Pointing records for screenshots and pages:

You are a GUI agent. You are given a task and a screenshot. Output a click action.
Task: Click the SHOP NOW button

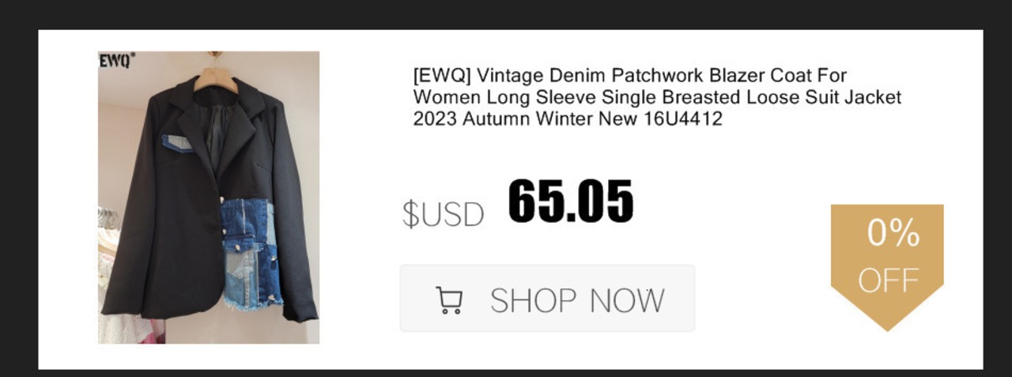(547, 298)
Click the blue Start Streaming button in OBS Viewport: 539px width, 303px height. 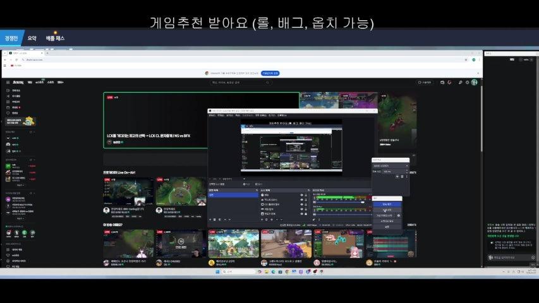tap(387, 204)

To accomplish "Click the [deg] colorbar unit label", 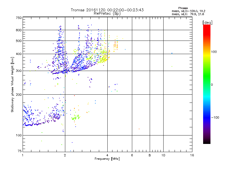I will pyautogui.click(x=207, y=22).
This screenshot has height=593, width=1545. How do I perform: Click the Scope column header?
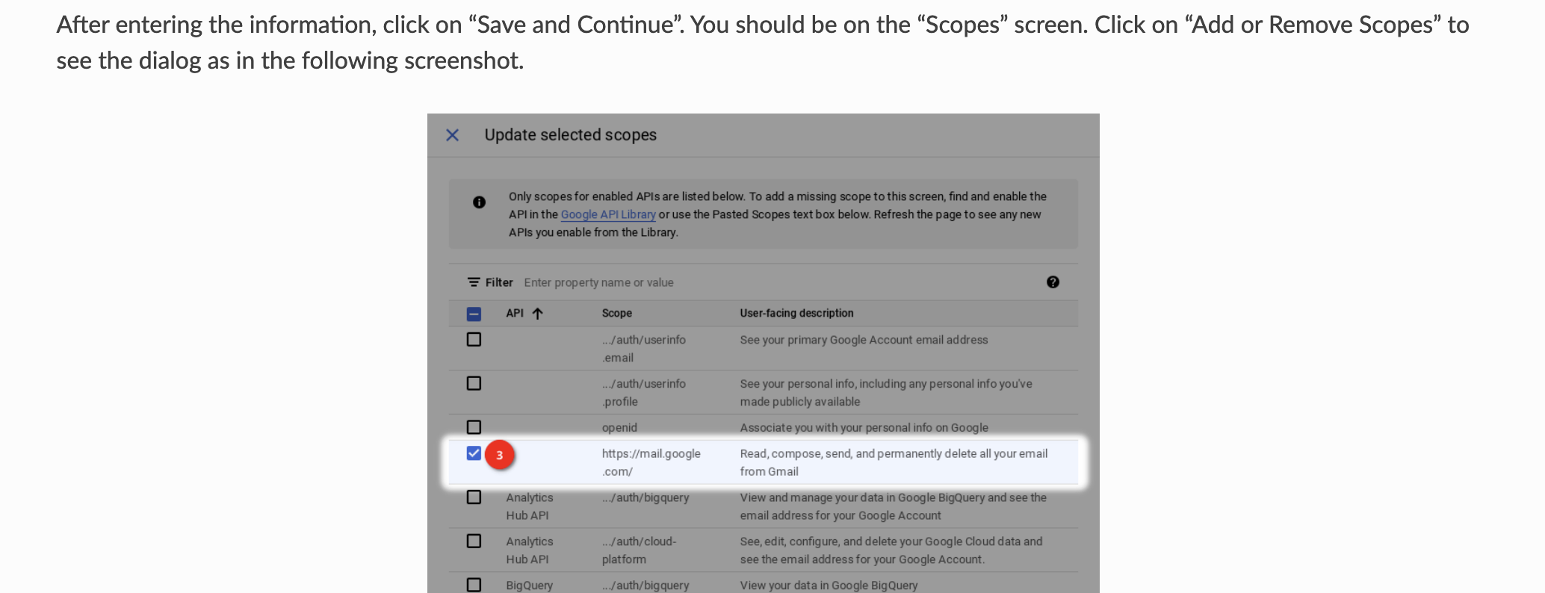pyautogui.click(x=616, y=314)
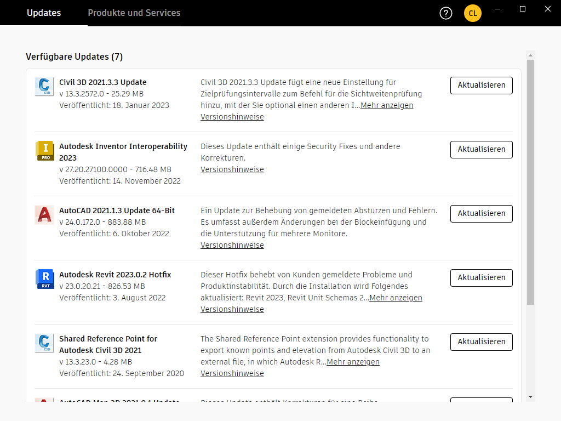Screen dimensions: 561x421
Task: Click the AutoCAD 2021 application icon
Action: [x=44, y=214]
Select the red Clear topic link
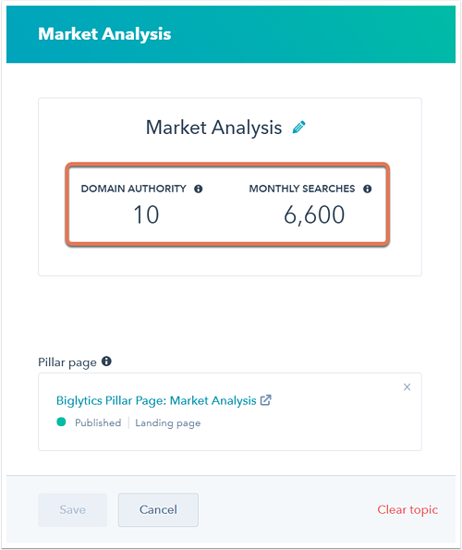This screenshot has height=550, width=462. click(407, 509)
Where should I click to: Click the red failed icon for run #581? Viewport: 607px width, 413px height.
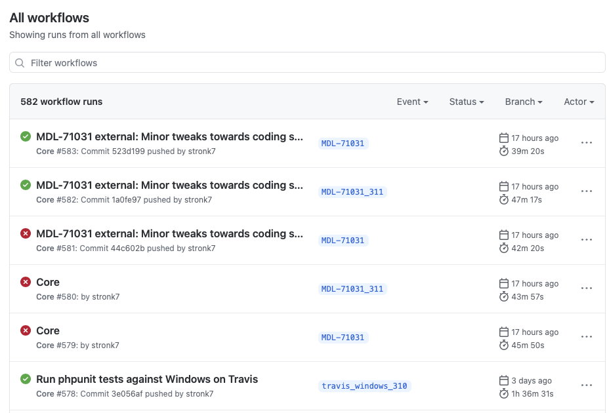tap(26, 233)
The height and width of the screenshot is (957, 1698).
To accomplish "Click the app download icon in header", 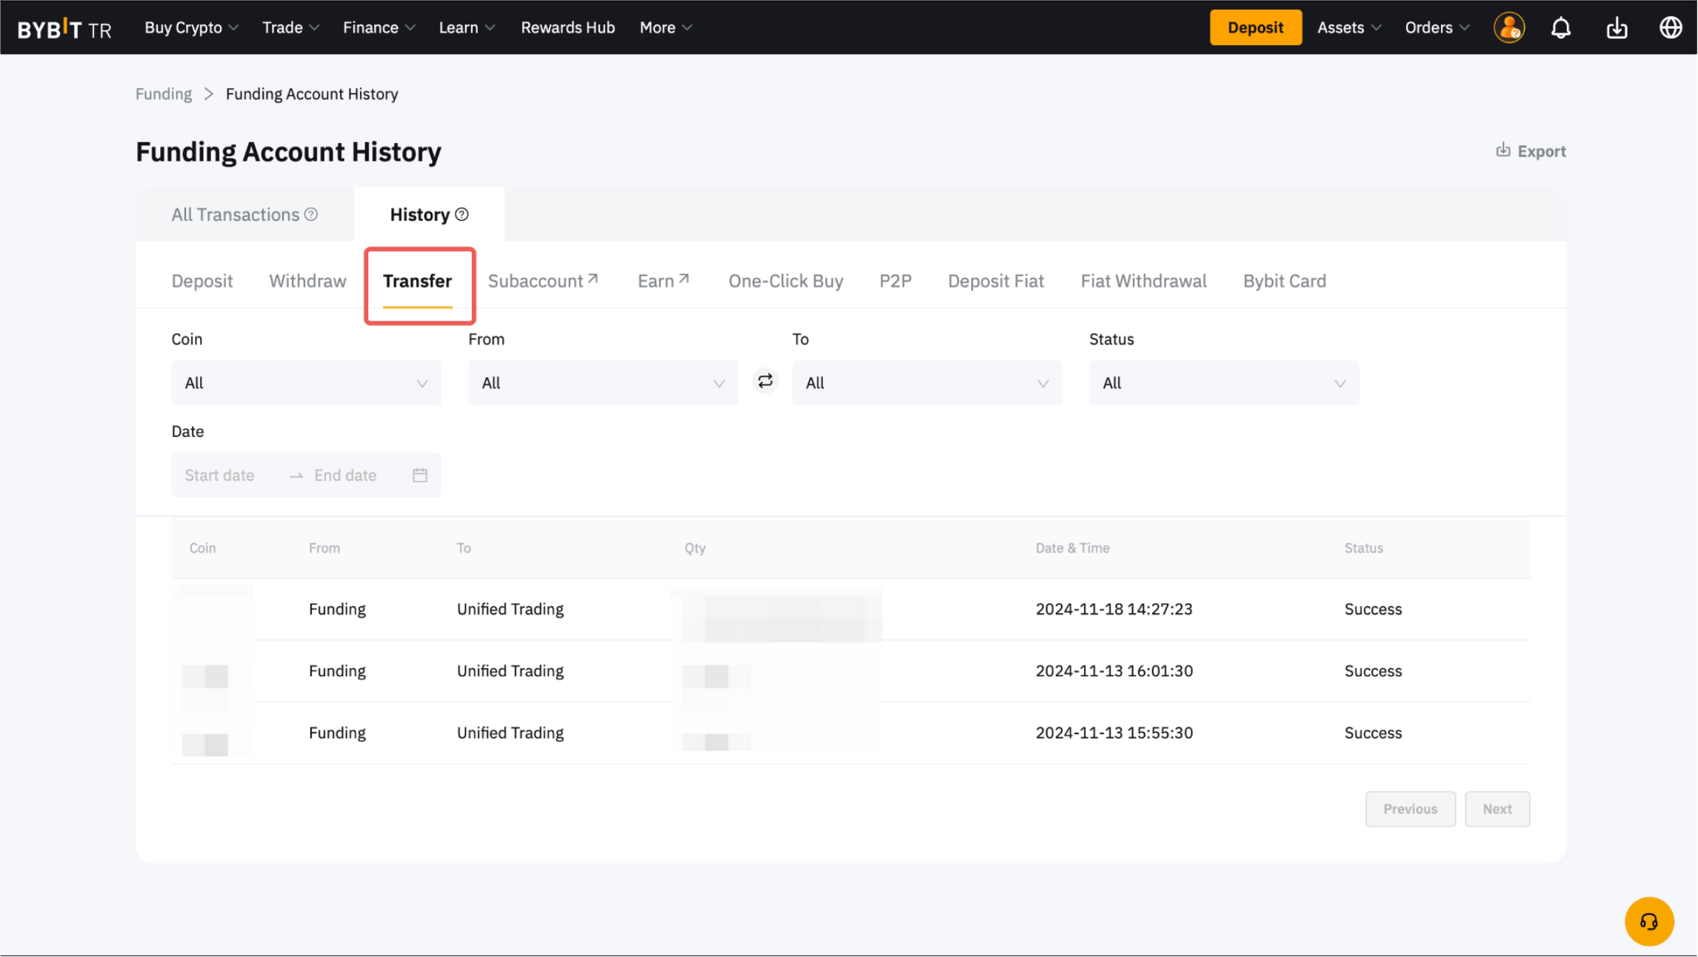I will pos(1617,28).
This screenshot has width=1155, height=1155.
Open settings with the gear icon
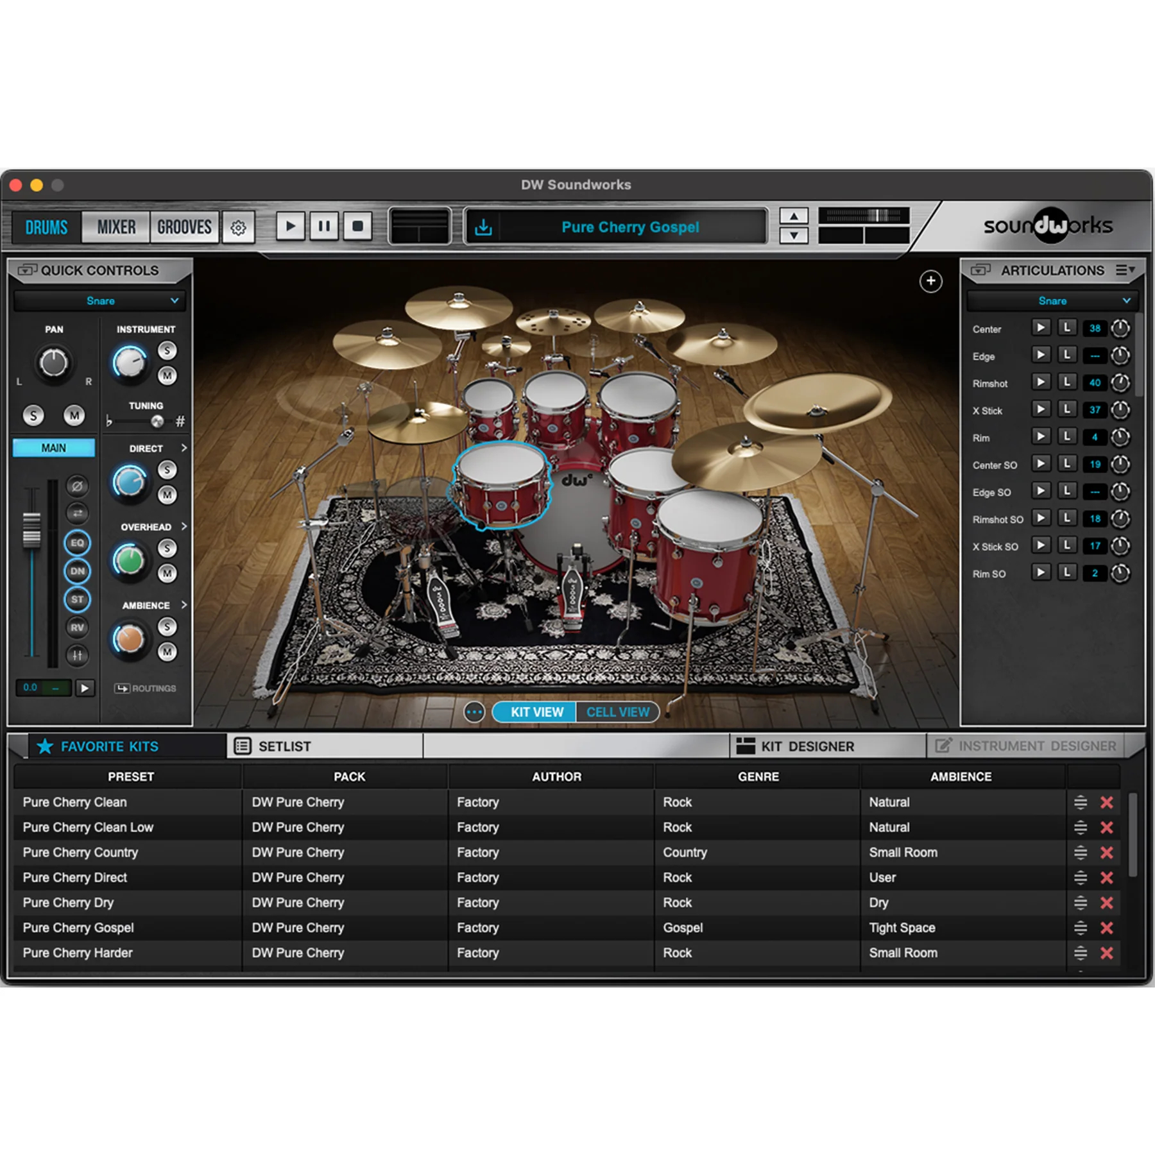tap(238, 227)
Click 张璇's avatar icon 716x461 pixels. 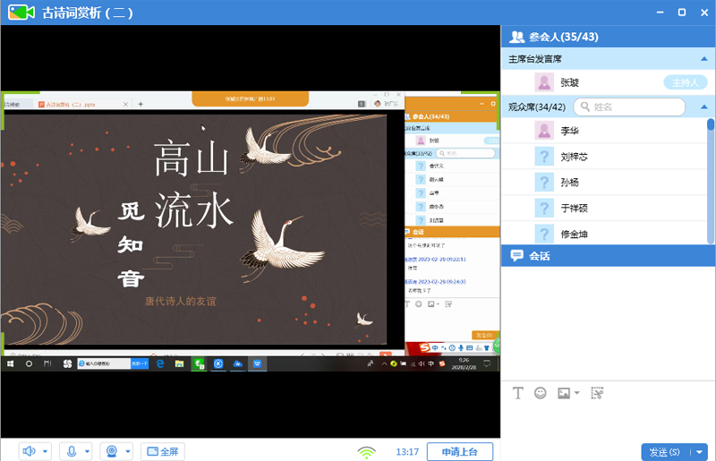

Stated goal -> Can you copy the listing word for word from the line with "Select the red Clear topic link" through the line with "tap(26, 233)", including both of those lines but leaving out the pictures?

Completed exercise ->
Select the red Clear topic link
This screenshot has height=550, width=462. click(407, 509)
Where should I click to: Click the red failed icon for run #581? Viewport: 607px width, 413px height.
tap(26, 233)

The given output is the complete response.